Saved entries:
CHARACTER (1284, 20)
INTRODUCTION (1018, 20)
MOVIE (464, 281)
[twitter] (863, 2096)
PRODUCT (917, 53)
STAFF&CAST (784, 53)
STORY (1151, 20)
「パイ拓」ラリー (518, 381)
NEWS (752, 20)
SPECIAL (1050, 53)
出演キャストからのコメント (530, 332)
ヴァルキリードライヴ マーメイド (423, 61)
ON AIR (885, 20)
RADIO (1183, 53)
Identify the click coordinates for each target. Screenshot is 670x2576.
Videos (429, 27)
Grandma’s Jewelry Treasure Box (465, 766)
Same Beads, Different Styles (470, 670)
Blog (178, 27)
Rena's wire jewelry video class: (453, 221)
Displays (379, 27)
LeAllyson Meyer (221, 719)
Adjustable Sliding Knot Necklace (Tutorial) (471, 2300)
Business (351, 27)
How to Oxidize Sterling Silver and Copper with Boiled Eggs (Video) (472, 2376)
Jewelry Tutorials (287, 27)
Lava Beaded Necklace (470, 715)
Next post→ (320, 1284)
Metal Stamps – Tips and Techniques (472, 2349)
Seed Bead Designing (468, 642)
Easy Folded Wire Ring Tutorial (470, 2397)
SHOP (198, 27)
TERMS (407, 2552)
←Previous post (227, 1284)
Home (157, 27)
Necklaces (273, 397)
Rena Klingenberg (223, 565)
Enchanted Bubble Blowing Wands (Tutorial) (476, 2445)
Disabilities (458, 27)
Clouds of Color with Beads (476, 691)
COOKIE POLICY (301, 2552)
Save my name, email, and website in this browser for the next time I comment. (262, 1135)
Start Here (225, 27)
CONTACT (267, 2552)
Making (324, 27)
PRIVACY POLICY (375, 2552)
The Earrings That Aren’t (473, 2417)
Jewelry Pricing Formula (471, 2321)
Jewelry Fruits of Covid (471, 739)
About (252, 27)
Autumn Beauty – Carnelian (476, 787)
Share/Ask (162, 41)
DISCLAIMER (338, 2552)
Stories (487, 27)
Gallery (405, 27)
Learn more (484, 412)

Assignment:
All lines above that contain the word "Beads" are to be copied.

Result:
Same Beads, Different Styles (470, 670)
Clouds of Color with Beads (476, 691)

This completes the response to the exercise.